▶ _Text shown_
[Begin]

The most relevant tax measures contained in the Draft relate to:
i. Reduced taxation of dividends for non-commercial entities
ii. Extension of the tax deduction regime for qualifying works to financial year (FY) 2021
iii. Tax benefits for selected business aggregations
iv. Withholding tax exemption on dividends and capital gains for European Union (EU)/European Economic Area (EEA) investment funds
v. Extension of Advance Pricing Agreements (APAs) rollback
Reduced taxation of dividends for non-commercial entities (Article 10)
The Draft proposes that starting from FY 2021, dividends will be excluded in the measure of 50% from the Italian corporate income tax (CIT) taxable base of non-commercial entities or Italian permanent establishments of foreign non-commercial entities (currently fully taxed on such dividends).
To qualify for this favorable tax regime, the non-commercial entities shall jointly meet the following requirements:
i. They shall exclusively or principally carry out one or more qualifying non-profit activities of general interest for civic, solidarity and social purposes – e.g., family and related values, crime prevention and public safety, scientific and technological research.
ii. They shall use the related tax savings to finance the mentioned general interest activities, allocating it in a non-distributable and indivisible reserve.
However, such favorable tax regime would be denied with regards to dividends arising from low-tax jurisdictions under Italian tax law.
Extension to FY 2021 of the tax deduction regime for qualifying works (Article 12)
The Draft proposes the extension, to FY 2021, for benefitting from the tax deduction connected with expenses incurred for qualifying works including: (i) energy requalification works; (ii) building renovation works; (iii) purchase of furniture; (iv) purchase of large low-energy consumption appliances aimed at furnishing the renovated building; and (v) the recovery or restoration of the external facade of existing buildings.
Such amendments are in line with the provisions recently enacted by Italy with the “Relaunch Decree,”1 which introduced the possibility to convert, during 2020 and 2021, the tax deduction connected with expenses incurred for qualifying works (including some of those mentioned above) into either:
(a) A transferable tax credit
(b) A discount of the relevant cost applied by the service provider (in such case, the transferable tax credit is granted to the service provider)
Tax benefits for selected business aggregations (Article 39)
Specific tax benefits would be provided for selected business aggregations via mergers, de-mergers and business contribution implemented in 2021.
The receiving entities involved in the aggregation can opt for the conversion into a tax credit of the deferred tax assets (DTAs) related to the tax losses carried forward and excess Italian notional interest deduction (ACE).
The threshold of the convertible DTAs is generally 2% of the sum of the assets of the entities involved (but excluding the entity with more assets).
For such purposes it is not required that the convertible DTAs are recorded in the financial statements.

[End]

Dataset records
[Begin]

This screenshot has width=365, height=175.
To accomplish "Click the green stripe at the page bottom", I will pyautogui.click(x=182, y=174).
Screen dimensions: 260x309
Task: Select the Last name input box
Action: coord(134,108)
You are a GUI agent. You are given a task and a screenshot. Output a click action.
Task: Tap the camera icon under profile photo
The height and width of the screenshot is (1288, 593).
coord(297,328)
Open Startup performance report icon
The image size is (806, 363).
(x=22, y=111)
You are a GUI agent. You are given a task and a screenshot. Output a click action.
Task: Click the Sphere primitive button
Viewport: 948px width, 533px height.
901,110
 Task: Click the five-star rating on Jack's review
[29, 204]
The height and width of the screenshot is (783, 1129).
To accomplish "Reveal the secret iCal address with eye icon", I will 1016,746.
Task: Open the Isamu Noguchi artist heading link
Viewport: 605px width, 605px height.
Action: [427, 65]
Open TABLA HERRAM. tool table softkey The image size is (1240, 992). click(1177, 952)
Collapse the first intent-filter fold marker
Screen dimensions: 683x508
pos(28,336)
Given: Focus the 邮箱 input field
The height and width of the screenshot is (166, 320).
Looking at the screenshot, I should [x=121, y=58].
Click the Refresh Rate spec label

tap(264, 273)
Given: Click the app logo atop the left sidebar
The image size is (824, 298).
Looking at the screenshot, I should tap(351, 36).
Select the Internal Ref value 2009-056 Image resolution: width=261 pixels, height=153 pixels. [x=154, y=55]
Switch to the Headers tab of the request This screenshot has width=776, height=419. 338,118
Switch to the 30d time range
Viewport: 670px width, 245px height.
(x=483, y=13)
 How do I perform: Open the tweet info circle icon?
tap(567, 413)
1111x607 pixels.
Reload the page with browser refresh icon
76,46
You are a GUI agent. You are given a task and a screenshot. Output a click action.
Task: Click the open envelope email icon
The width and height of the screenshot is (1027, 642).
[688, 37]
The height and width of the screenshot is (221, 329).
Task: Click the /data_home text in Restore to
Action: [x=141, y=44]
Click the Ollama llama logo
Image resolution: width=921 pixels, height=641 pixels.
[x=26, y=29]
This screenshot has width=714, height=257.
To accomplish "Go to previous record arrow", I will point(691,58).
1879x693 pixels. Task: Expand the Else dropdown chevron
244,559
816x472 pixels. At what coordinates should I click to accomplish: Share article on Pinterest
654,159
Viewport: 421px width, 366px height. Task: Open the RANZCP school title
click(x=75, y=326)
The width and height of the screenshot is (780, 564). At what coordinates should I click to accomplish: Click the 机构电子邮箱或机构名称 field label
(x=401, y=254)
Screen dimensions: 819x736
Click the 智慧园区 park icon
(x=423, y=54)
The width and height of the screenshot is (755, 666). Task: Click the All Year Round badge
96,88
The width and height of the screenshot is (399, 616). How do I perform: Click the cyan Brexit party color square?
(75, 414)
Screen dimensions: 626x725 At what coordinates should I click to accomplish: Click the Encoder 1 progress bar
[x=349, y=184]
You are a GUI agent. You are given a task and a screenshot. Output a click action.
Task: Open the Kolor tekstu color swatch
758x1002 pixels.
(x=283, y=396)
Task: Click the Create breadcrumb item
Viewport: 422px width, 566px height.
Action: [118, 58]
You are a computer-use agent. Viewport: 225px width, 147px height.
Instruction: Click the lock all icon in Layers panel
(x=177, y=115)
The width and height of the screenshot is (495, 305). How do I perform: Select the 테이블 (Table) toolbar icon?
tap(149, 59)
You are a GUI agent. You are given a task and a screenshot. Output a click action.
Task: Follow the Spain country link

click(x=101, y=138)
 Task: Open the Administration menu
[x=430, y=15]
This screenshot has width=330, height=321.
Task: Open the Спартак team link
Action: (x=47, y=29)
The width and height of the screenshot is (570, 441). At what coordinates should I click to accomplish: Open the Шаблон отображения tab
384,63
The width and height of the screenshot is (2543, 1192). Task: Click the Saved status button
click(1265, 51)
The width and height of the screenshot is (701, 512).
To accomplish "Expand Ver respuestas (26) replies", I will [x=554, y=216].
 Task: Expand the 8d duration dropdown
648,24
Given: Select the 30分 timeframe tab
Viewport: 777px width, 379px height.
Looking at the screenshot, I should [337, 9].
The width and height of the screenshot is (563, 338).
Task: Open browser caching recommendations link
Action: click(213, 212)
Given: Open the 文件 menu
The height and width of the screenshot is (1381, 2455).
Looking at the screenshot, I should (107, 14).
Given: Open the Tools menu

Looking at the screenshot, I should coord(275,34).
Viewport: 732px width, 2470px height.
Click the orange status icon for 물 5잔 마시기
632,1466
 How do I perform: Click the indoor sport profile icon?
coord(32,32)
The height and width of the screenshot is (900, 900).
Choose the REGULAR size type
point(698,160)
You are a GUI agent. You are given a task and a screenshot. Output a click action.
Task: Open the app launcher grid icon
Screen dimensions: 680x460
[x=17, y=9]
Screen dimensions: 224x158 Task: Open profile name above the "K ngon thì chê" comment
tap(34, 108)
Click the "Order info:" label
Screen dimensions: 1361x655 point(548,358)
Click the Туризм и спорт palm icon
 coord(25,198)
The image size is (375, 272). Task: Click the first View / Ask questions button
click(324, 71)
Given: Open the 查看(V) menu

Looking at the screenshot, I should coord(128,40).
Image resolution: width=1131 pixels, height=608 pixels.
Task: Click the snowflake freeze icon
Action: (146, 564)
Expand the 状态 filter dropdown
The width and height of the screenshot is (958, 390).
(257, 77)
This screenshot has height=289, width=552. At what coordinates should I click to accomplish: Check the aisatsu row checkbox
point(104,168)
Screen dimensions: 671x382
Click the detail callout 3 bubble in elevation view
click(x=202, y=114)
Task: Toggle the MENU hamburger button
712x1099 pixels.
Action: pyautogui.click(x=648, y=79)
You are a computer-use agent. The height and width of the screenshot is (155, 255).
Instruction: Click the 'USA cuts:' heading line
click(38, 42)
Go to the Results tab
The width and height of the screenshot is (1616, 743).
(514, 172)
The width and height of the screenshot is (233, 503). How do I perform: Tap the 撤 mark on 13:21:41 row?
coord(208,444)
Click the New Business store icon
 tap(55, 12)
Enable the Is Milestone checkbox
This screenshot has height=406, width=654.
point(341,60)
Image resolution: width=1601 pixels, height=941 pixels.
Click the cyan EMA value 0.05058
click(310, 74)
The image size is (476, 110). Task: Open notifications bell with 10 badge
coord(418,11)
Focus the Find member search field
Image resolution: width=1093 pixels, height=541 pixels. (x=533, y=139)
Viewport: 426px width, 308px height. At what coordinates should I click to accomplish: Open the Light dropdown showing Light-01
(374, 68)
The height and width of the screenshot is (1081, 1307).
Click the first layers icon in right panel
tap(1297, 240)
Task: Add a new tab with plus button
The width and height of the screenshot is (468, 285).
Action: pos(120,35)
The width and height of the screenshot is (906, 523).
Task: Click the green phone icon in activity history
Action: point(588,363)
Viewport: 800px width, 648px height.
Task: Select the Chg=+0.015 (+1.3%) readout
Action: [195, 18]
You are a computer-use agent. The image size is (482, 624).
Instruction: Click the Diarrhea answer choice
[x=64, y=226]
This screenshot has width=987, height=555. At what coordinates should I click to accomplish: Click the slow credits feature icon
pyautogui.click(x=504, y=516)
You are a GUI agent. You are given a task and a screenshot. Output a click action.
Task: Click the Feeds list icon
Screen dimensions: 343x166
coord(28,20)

[End]

▶ _Written request_
In the passage on Italy's draft tax measures, what is the general threshold for the deferred tax assets that can be converted into a tax credit? These lines stand apart from the passage and are not related to it.

▶ _Correct output_
Generally 2% of the sum of the assets of the entities involved, excluding the entity with more assets.